Newcastle University Business School

In this thought leadership article, Dr Lucy Hatt, Senior Lecturer in Leadership, discusses the barriers leaders often face when being innovative and shares her tips on building innovation and creativity into your skillset.

When we think of change and innovation, we often think of big organisational projects. The high-speed train line, HS2, or novel inventions such as the Dyson Air Multiplier bladeless fans, might spring to mind.

We also know that big projects often don’t go to plan and rarely produce the expected or promised outcomes. Most of us consider inventions to be the realm of other people and require a level of creativity that we can’t directly relate to.

However, we often have more agency to instigate and implement change and innovation than we think. We can sometimes forget that entrepreneurial thinking isn’t just for entrepreneurs. In order to tap into our own capacity for innovation and creativity, it might be necessary to change our way of thinking.

Add innovation to your leader’s toolkit

The first assumption people often make is the capacity to be innovative is restricted to particular people. In fact, the capacity to think and practice in innovative ways can be developed and incorporated into any leader’s toolkit. All leaders can think and practice innovation, not just “innovators”. Innovation is a practice, not an occupation or identity.

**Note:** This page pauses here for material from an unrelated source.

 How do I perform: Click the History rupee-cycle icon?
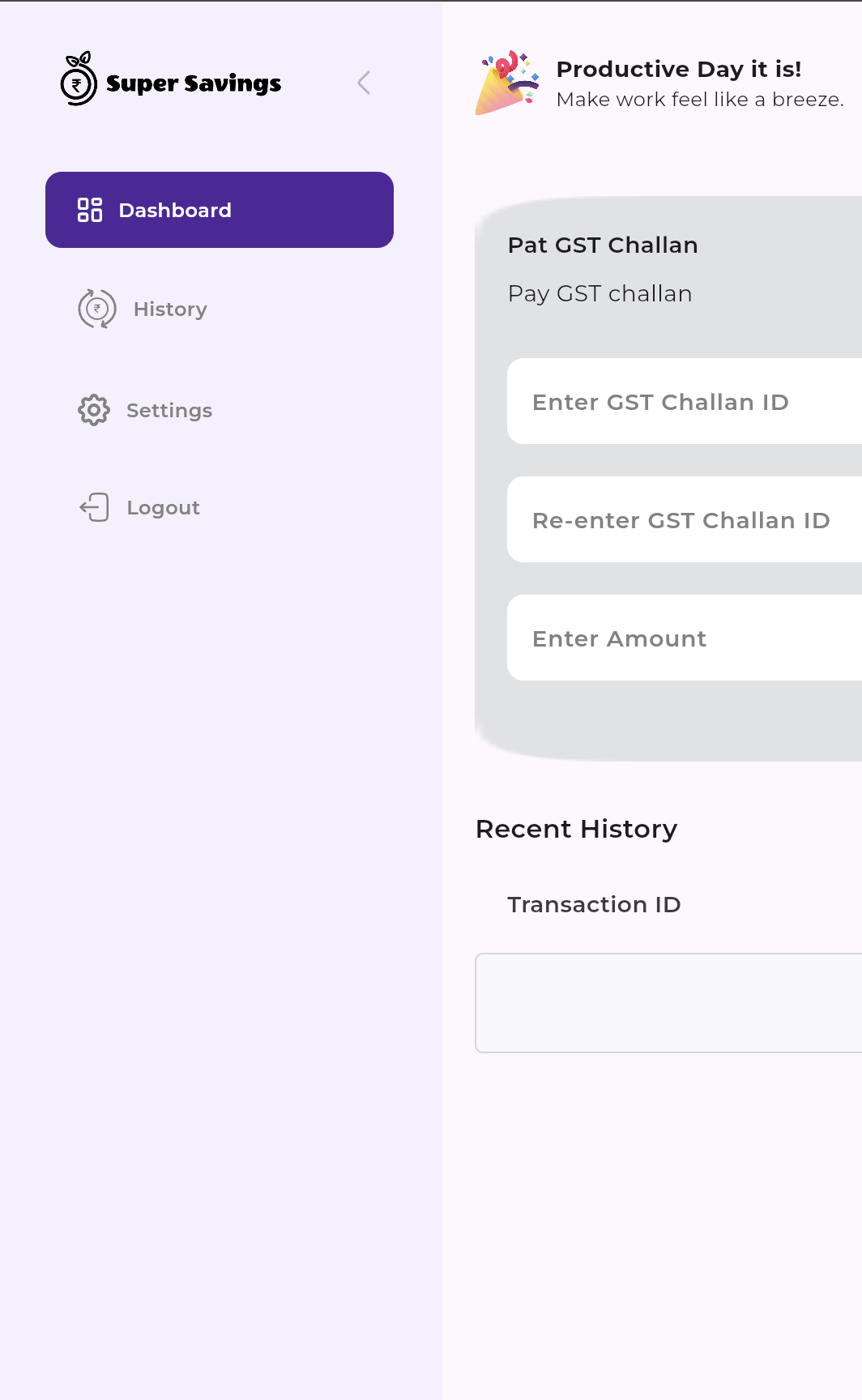coord(97,309)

To practice innovation and change when appropriate, we need to see ourselves as having the capability to do so. We need to believe that we can and the onus is on us to initiate action when required. We need to be the “pilot in the plane” to quote one of Sarasvathy’s effectual principles.

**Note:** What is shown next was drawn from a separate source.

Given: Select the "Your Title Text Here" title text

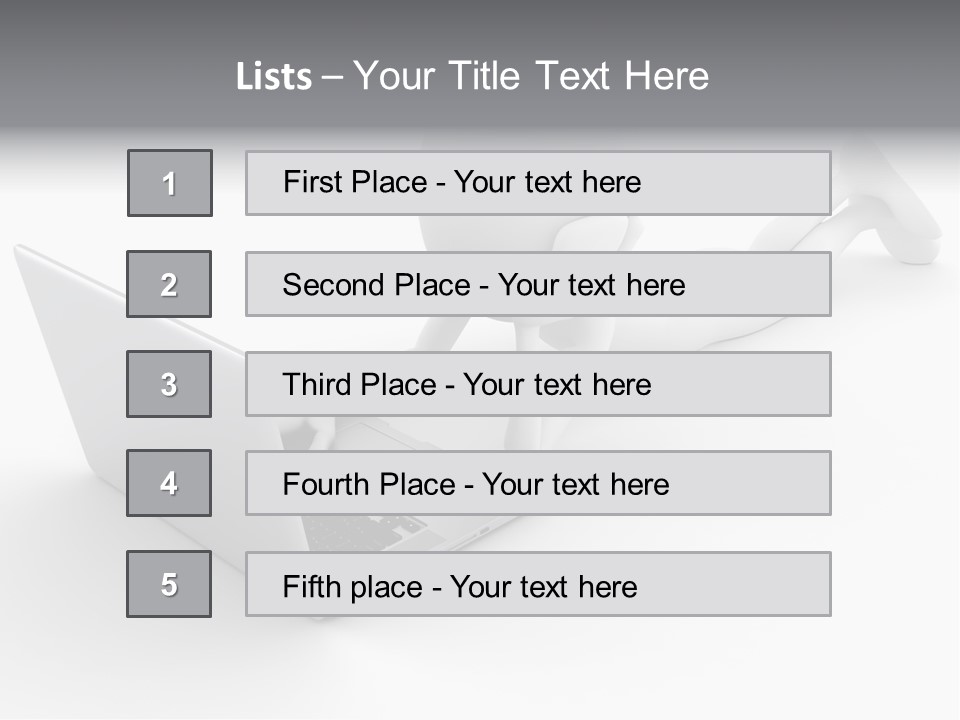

However, the self-belief and intention to take ownership for initiating change is not enough, we’ve got to be the ones to take action and make the first move. This requires a risk to be taken. Action is required even when we’re not entirely sure and don’t feel we have enough information, or the information we do have is not clear.

Rather than start with a problem, or expect to come up with an original idea, often the best place to start is with what we’ve already got, from where we find ourselves. We’re all surrounded by opportunities for change and innovation, as well as the means to realise them. It’s just a question of spotting and creating opportunity.

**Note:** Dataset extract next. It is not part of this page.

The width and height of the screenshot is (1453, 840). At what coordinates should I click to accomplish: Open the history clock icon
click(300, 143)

Making innovation collaborative

Another common pitfall many leaders make is to conceive an idea and then work on it in isolation. Often we don’t involve the people who are needed to make it work, who will be most affected by it, or who have the potential to resist or block it. Only other people can define and perceive the value that we’re attempting to create. The stakeholders of the change need to be part of the team from the beginning.

By downgrading our own opinions, and upgrading the opinions of others, the risk of misguided investments of time and money will be reduced. It means that we can co-create change at every step. We only invest as much as we’re prepared to lose and prepare to adapt our ideas in response to the information we are generating.

A culture where it’s understood that no one gets it right all the time is a prerequisite to innovation and change. When an experiment doesn’t give a scientist the result they were expecting, they don’t call it a failure. It’s just a different result. Performing artists have a word for it, it’s called rehearsing.

The practice of iterative experimentation not only generates useful information, but it is also important for the rest of the organisation to feel part of the change and understand it, get involved with it, and influence the direction it moves in.

When we reconceive change and innovation as this collection of ways of thinking and practicing that can be developed by anyone and practiced in any context, the next challenge is to judge when change is appropriate and when it’s not. And that’s really what differentiates effective leaders of change and innovation.